Quizá no sea una mera coincidencia el hecho de que al mismo tiempo se abra una dramática crisis en el curubito del poder y llegue otro gallo a cantar al gallinero. La corrupción de las campañas políticas por parte de poderosas empresas contratistas y la descomposición de las altas cortes pone en cuestión el sistema mismo, no sólo desde el punto de vista ético, sino a los ojos del ciudadano común y corriente. El establecimiento, tan alabado en sí y por sí, se cae pedazo a pedazo como la piel de los leprosos. Los escándalos se suceden uno a otro sin punto y coma, sin punto aparte. Y eso que no se busca en todos los escondrijos ni en todas las instituciones. Congresistas intermediarios en negocios sucios, magistrados que negocian con los códigos, oficiales de alta graduación que truecan muertos por condecoraciones. Todo el sistema parece ser una máquina dispuesta para llenar los bolsillos de los poderosos de corbata, de toga o de uniforme.
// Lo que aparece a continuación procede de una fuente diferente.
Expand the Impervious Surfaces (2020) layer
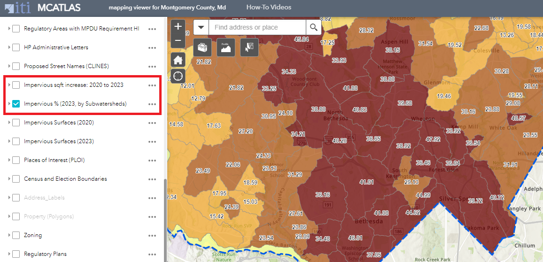Image resolution: width=543 pixels, height=262 pixels. pos(9,123)
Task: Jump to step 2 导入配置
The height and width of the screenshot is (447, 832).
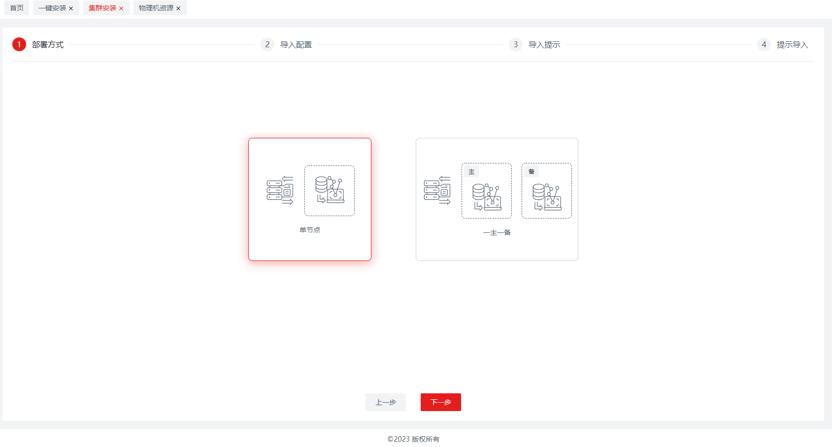Action: pyautogui.click(x=296, y=45)
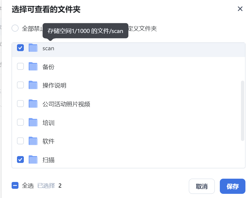Toggle the 全选 select-all checkbox
Screen dimensions: 249x198
click(15, 186)
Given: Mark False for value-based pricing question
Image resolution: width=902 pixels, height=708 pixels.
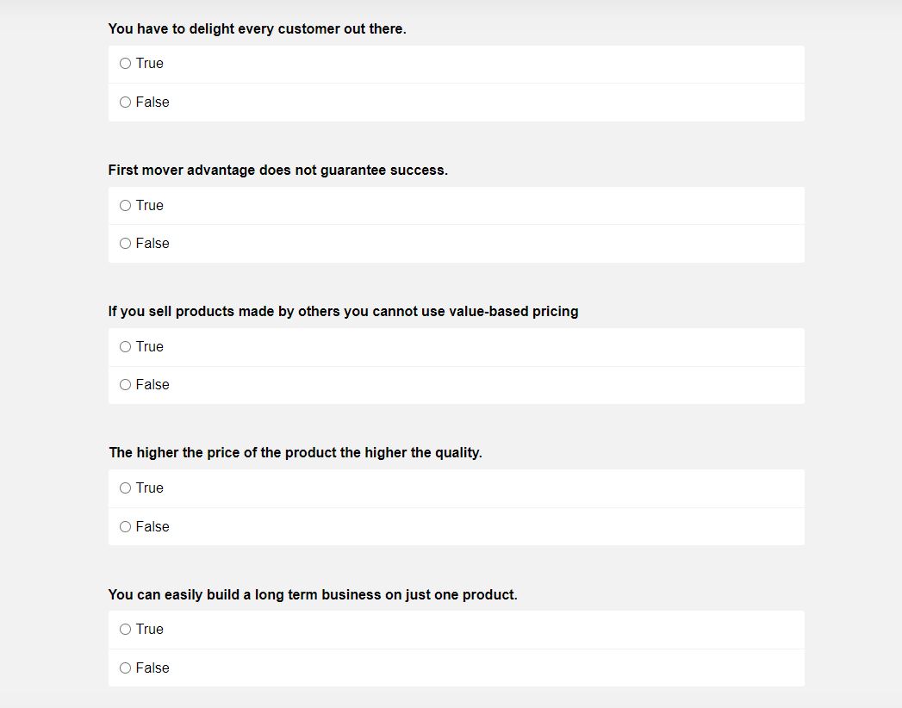Looking at the screenshot, I should 126,385.
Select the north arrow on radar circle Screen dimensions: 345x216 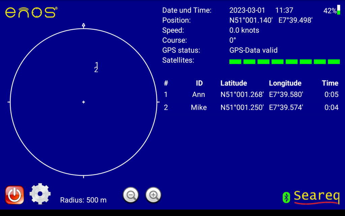click(84, 25)
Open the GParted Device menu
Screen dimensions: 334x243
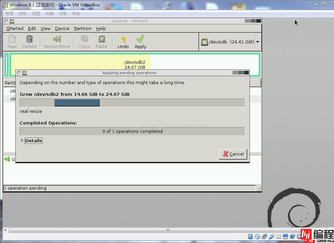click(x=62, y=29)

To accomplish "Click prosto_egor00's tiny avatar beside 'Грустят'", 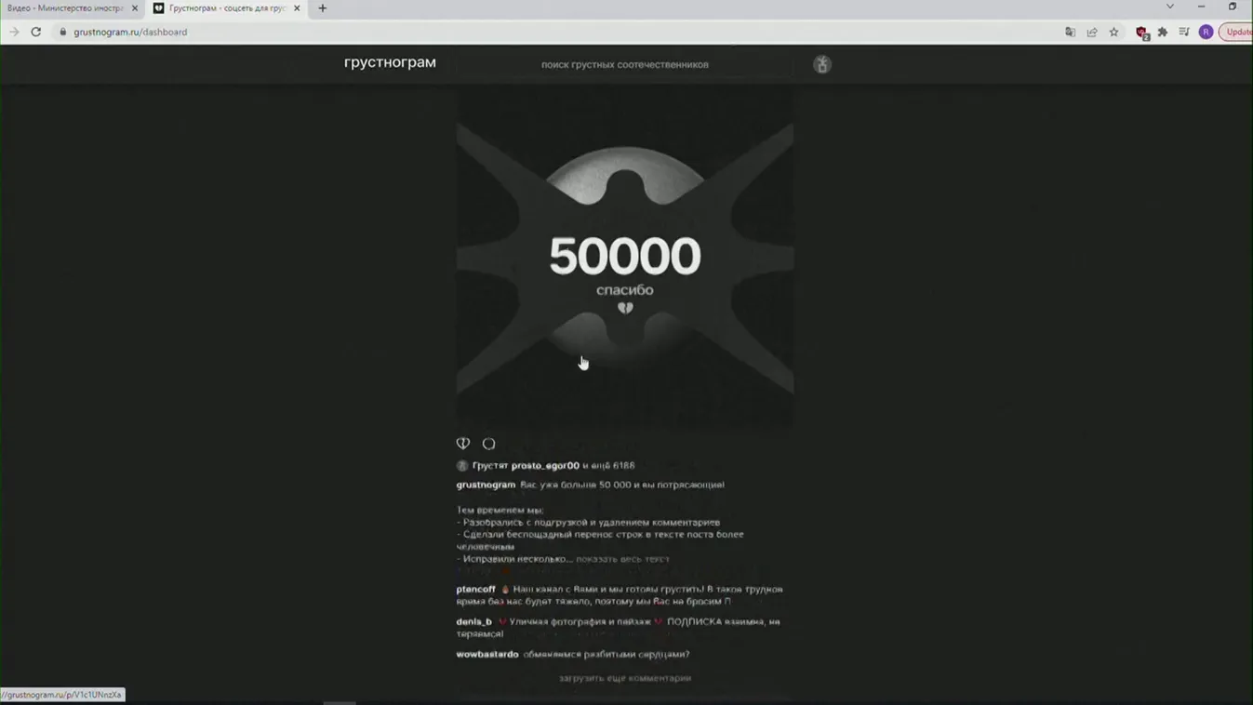I will pyautogui.click(x=460, y=465).
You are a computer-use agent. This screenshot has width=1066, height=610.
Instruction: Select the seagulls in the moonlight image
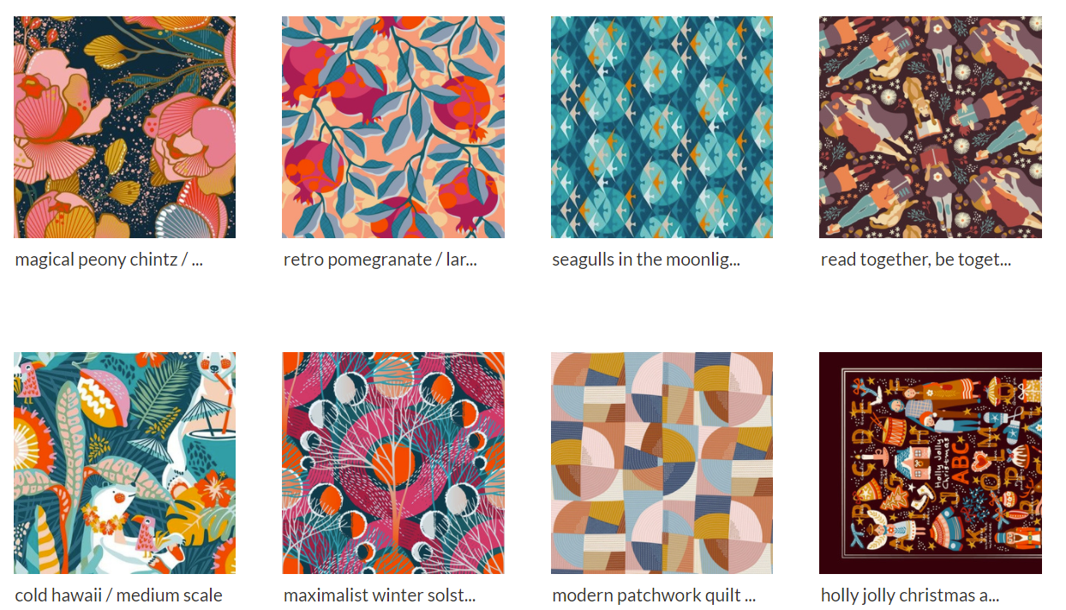click(x=662, y=127)
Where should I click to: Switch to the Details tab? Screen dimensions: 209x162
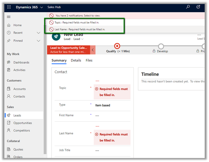(76, 60)
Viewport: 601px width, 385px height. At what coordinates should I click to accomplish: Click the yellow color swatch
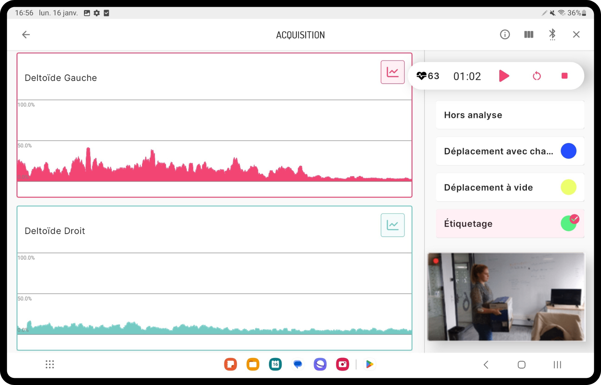568,188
El formato se reproduce “a todo lo ancho y a todo lo hondo —en la periferia, en el medio y en el subfondo”. La ciudadanía, al principio asombrada, mira ahora con rabia lo que está sucediendo.
De otro lado, han salido de las montañas y de pueblos los guerrilleros de las Farc —y seguramente mañana saldrán los del Eln— a fundar un nuevo partido político y a continuar luchando el poder por medios civiles y legales, objetivo de toda acción política de todo partido. Una aspiración legítima y valerosa en este caso. Han salido del monte sin armas: bienvenidos, ciudadanos, tienen frente a ustedes un derrumbe.
El hecho es trascendental: por primera vez puede ser construido un partido de oposición no a otro partido sino al sistema. El establecimiento ha monopolizado el ejercicio tanto del poder como de la oposición. Hay una puerta giratoria entre los dos partidos históricos, llámense como se llamen sus divisiones de oportunidad. La existencia de la dialéctica poder-oposición es lo que permite la democracia. La tradición bipartidista ha cerrado la puerta a una democracia abierta.
Las que ya no son guerrillas han llegado como tercero en discordia a rivalizar con el bipartidismo —cuna de la corrupción y en última instancia de la violencia— en un espacio político acotado por las leyes. Ha sido el desafío aceptado y tendrán que dejar en el monte no sólo las armas, sino la utopía —no los principios— que inspiraba su movimiento. Han aterrizado en un campo de batalla distinto en el que sus rivales —incluidos sectores de la izquierda— tratarán de cerrarles el paso, de dividirlas para arruinarlas. La extrema derecha armada —que ha existido y sigue existiendo— esta ahí, agazapada, esperando la orden que, como en el caso de la violencia de los años 1950, de nuevo provendrá de las altas esferas. La opinión pública sabe quién tira la piedra y esconde la mano en las redes sociales.
El nuevo partido tiene una responsabilidad que salta a los ojos: contribuir a fundar una democracia para todos y no para las élites. No es más ni es menos su función. Han dado el primer paso: dejar el monte. El segundo es más peligroso y también más comprometedor: crear una fuerza política que gane elecciones, que transforme los votos en poder. El incumplimiento del Estado de sus obligaciones y la corrupción institucional son de hecho el campo que la derecha bipartidista, sin proponérselo, le abre a la oposición de izquierda.